Vers un effort budgétaire inédit
Le gouvernement présentera son projet de loi de finances pour 2025 la semaine du 7 octobre, avec au moins une semaine de retard sur l’agenda budgétaire fixé par la Constitution, en raison des atermoiements liés à la nomination du nouveau Premier ministre et de son gouvernement. Michel Barnier a indiqué vouloir miser en priorité sur les économies de dépenses, avant d’envisager des hausses de fiscalité, qui seront ciblées sur les plus hauts revenus et les grandes entreprises. « Le sujet est désormais sur la table. Ceux qui prétendent que l’on peut redresser la situation sans toucher à la fiscalité, les Darmanin, les Attal… font de l’électoralisme », s’agace Claude Raynal, le président (PS) de la commission des finances du Sénat.
« Ce sera comme monter l’Everest à mains nues, et sans crampon » soupire Jean-François Husson. « Il faut viser large, faire en sorte d’avoir une ambition assez grande pour que l’effort puisse se porter dans tous les secteurs, même s’il faut cibler », explique-t-il.
Une dette française de plus en plus cher à financer
Conséquence de la dégradation des comptes publics et des soubresauts politiques des derniers mois : la dette française coûte désormais plus cher que celle de l’Espagne, du Portugal ou de la Grèce, des pays du sud de l’Europe longtemps réputés plus dépensiers. Jeudi, sur le marché primaire, le taux auquel Paris emprunte sur dix ans, utilisé comme référence par les investisseurs, a dépassé celui de Madrid, ce qui n’était plus arrivé depuis 2006.
« Il faut prendre ça la tête froide. La dette française continue de s’acheter, ce qui signifie que les investisseurs sont confiants en nos capacités de remboursement », explique Claude Raynal. « Mais ils nous envoient un message clair : si rien n’est fait pour redresser la situation, ils vont continuer d’augmenter les taux. S’il y a une impulsion politique, elle se répercutera forcément sur les marchés. Là, nous sommes dans l’attente depuis des mois. »

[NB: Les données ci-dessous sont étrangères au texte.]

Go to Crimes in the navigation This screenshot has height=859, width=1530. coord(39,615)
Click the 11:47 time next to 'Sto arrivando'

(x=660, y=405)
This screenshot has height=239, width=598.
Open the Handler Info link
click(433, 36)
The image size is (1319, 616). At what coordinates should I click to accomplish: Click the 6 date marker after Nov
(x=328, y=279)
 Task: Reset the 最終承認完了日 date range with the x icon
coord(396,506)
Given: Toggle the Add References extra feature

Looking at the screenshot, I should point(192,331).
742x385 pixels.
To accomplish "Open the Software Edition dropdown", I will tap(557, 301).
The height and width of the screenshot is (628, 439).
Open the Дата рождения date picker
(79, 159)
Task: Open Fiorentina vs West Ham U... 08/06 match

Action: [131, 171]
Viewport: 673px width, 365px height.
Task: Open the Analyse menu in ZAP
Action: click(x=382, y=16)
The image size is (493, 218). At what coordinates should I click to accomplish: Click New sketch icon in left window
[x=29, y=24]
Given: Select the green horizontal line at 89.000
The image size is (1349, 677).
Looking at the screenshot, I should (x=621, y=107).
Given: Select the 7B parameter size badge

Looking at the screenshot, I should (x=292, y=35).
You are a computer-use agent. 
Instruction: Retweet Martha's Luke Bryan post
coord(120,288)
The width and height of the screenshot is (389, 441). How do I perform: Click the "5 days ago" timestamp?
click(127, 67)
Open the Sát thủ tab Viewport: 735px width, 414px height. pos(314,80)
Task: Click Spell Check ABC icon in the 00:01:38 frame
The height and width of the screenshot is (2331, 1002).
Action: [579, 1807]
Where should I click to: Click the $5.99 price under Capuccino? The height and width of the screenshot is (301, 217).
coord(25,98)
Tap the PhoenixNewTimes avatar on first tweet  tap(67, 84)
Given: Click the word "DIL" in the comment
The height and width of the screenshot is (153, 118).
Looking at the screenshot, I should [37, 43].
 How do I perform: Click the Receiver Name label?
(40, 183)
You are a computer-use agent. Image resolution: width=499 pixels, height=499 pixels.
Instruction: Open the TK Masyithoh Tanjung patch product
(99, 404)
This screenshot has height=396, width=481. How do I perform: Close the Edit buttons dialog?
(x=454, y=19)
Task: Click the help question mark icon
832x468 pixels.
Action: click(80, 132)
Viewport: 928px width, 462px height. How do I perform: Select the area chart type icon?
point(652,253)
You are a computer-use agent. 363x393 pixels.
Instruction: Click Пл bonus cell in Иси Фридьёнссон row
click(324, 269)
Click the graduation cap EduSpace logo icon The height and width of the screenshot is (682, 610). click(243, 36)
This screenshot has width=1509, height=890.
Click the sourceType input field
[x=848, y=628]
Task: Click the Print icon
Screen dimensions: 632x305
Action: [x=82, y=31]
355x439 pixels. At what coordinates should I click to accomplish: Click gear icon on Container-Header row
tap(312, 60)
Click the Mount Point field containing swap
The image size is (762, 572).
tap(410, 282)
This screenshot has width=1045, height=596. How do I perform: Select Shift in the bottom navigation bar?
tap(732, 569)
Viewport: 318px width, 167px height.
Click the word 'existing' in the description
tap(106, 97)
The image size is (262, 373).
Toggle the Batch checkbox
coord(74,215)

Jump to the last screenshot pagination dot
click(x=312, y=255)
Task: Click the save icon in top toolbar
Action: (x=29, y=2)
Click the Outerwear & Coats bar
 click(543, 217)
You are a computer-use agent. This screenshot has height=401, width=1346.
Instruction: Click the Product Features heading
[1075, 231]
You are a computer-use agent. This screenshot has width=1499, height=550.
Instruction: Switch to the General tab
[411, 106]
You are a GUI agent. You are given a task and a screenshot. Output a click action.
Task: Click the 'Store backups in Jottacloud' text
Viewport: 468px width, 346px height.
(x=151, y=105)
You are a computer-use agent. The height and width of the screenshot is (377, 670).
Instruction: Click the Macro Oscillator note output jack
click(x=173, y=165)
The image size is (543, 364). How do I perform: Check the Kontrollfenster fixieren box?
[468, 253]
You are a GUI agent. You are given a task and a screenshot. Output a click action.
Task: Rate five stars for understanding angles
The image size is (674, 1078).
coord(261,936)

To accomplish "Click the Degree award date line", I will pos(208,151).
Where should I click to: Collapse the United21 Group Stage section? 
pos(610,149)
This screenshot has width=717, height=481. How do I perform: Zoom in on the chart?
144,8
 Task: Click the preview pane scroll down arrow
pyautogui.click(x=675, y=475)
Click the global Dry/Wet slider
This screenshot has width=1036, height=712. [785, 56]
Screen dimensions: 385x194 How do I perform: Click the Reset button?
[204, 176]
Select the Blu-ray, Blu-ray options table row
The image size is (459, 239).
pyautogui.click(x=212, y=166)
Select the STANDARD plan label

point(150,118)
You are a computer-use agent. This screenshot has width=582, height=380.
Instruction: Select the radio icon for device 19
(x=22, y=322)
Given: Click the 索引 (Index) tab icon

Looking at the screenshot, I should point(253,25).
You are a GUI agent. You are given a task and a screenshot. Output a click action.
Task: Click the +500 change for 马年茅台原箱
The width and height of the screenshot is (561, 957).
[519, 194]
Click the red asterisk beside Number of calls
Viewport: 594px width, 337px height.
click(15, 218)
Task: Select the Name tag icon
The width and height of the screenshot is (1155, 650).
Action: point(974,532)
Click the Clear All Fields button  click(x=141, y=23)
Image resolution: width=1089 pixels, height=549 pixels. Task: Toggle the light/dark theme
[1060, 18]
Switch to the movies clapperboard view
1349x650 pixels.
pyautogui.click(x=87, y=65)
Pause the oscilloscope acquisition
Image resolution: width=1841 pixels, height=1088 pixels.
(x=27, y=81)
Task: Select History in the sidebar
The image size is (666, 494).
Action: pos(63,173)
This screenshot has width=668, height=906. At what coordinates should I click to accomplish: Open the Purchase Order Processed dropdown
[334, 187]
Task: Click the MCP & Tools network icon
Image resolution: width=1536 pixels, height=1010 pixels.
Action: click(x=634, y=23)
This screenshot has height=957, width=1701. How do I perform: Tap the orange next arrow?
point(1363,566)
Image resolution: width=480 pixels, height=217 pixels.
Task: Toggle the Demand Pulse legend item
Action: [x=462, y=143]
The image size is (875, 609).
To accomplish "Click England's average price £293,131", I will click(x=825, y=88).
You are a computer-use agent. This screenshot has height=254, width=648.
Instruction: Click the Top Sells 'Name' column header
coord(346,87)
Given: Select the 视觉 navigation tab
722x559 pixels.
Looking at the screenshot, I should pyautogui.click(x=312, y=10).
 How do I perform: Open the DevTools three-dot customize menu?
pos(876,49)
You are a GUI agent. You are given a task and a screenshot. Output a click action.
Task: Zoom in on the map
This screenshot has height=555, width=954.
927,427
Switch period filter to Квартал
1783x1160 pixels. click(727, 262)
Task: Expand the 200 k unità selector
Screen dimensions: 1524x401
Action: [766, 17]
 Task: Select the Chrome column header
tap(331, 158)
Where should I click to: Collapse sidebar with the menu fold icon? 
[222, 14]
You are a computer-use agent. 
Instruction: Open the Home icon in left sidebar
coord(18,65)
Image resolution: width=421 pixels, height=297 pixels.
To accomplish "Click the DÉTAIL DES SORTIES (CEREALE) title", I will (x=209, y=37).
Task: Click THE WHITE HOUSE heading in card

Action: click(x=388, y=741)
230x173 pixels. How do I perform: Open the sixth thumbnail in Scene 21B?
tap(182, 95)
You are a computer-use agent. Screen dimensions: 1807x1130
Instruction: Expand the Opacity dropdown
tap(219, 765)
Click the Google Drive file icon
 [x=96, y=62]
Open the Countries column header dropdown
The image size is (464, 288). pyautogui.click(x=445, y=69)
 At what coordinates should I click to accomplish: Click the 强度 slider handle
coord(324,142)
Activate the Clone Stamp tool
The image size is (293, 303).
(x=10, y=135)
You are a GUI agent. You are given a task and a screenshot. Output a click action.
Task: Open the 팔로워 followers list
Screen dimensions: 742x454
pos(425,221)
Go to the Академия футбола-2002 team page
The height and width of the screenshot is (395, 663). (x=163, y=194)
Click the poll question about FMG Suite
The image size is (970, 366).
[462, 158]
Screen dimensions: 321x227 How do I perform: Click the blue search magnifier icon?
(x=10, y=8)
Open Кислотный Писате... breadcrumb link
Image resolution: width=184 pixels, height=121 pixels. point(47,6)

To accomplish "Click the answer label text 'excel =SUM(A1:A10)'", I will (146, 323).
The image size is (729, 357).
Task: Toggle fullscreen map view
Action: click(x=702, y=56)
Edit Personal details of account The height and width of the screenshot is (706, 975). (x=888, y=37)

Tenir les engagements européens
La France s’est engagée auprès de Bruxelles à remmener le déficit public à 3 % du PIB d’ici la fin du quinquennat, mais cet objectif apparaît de plus en plus difficile à tenir devant la situation des comptes publics. En avril déjà, le Haut Conseil des finances publiques estimait déjà que cet objectif « manqu[ait] de crédibilité ». Même constat du côté de François Villeroy de Galhau, le Gouverneur de la Banque de France, et de Pierre Moscovici, le premier président de la Cour des comptes, qui misent plutôt sur un délai de cinq ans pour parvenir à réaliser 100 milliards d’économies, à raison de 20 milliards d’euros par an.
« Les efforts qu’on nous demande, malheureusement, vont déborder sur la moitié du prochain quinquennat, ce qui me rend particulièrement amer. Sans compter qu’à partir de 2028, nous allons devoir commencer à rembourser le prêt commun pour le plan de relance européen », observe Jean-François Husson.
Placée en procédure de déficit excessif cet été par la Commission européenne, avec six autres pays, la France a obtenu de Bruxelles un délai supplémentaire pour la présentation de sa trajectoire de redressement des finances publiques, initialement prévue le 20 septembre, et reporté au 31 octobre. « 2029… 2030… Quelle que soit la trajectoire qui sera arrêtée, il faudra impérativement la tenir. Il y va de notre crédibilité. Il n’est plus possible de considérer, parce que nous sommes la deuxième puissance économique européenne, que l’on peut s’asseoir sur les règles communes, et donc les autres pays », avertit Claude Raynal.